Actually, no surprise there, regarding the financial resources of the state-capture faction. It was always obvious that having been able to mainline from the South African fiscus, the Zupta leeches were not easily going to allow themselves to be removed. 

While there is currently no evidence of lawbreaking by either side, there should be no doubt that CR has been in a battle with a determined and deep-pocketed foe for years, stretching back to the 2017 ousting of Zuma. We now know that corporate donors and well-heeled individuals poured a massive amount of money into CR’s campaign to win the party leadership — the president’s men say R200m, the Public Protector claims R400m.

But let’s not forget that both sides were pouring money into that battle. At the time, there were unsubstantiated reports of bricks of cash being despatched to sway the support of delegates in favour of his rival, Nkosazana Dlamini-Zuma, in that closely fought contest.

And a closely fought contest it remains. It is a sign of the evenly matched nature of the factions that it is remotely conceivable that a Public Protector who steadfastly averted her gaze from the siphoning off of an estimated trillion rands of public funds, might yet bring down Ramaphosa on a technical foul.

For Ramaphosa to break the bonds that at present constrain him, he first has to neutralise Busisiwe Mkhwebane, using the constitutional mechanisms in place that allow for removal of the Public Protector on the grounds of “misbehaviour, incapacity or incompetence”. On the face of it, this should not be difficult, since Mkhwebane has proven to be spectacularly inept, having lost 8-0 in terms of her rulings challenged in court.
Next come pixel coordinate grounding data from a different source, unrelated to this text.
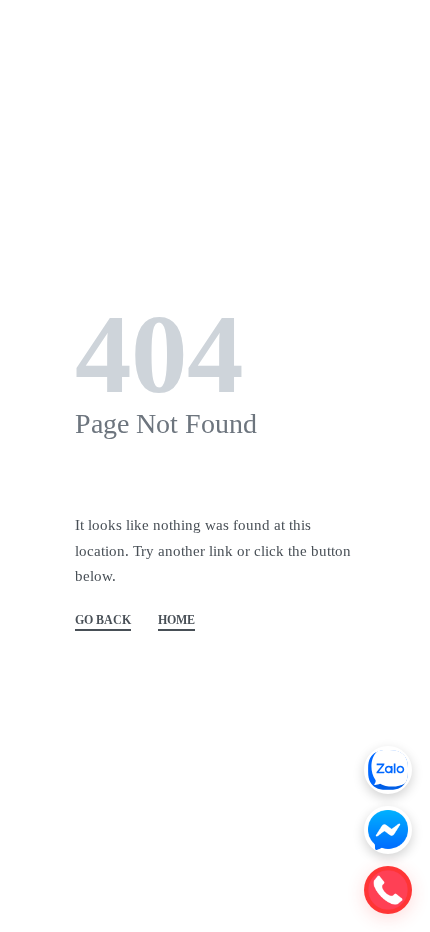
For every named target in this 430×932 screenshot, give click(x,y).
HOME (176, 620)
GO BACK (103, 620)
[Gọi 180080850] (388, 890)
In the surreal world of SA politics, however, ineptness is not necessarily a hindrance. The Economic Freedom Fighters find in her judicial reversals not proof of her incapacity but rather of what it describes as the incompetence of an old and untransformed judiciary — despite most of the rulings against her coming from a new, post-apartheid generation of black judges.

EFF leader Julius Malema last week slated the judges that had ruled against Mkhwebane, and also several times against the EFF, as “traumatised old people” who were buckling under political pressure from Ramaphosa. These “incompetent” judges had to be removed, demanded Malema, otherwise “they must know we will be left with no options but to take up arms”.

The hyperbole of the EFF aside — it’s not clear whether the EFF intends to shoot these recalcitrant judges before or after it launches its mooted genocide of whites — the common front that is being forged between the EFF and the Zuma faction in the African National Congress makes things tricky for Ramaphosa, as regards Mkhwebane. He has previously folded on this issue more than once, with successive opposition moves to launch the removal process being thwarted by the ANC at the parliamentary committee stage. 

There are good reasons for Ramaphosa’s caution. The ANC has 57% of the seats in the National Assembly, of which an unknown but substantial number are anti-reformist. Ramaphosa won the ANC leadership by a majority of a mere 189 votes out of the more than 4,700 cast.

It takes a two-thirds majority of the National Assembly to remove a Public Protector. It takes a simple majority of an ANC congress to recall a president. No Public Protector has yet been recalled. Two ANC presidents have.

So, Ramaphosa’s conundrum is not whether he needs to neutralise the partisan Mkhwebane. He knows that he has to. It is whether he can do so without forfeiting the presidency.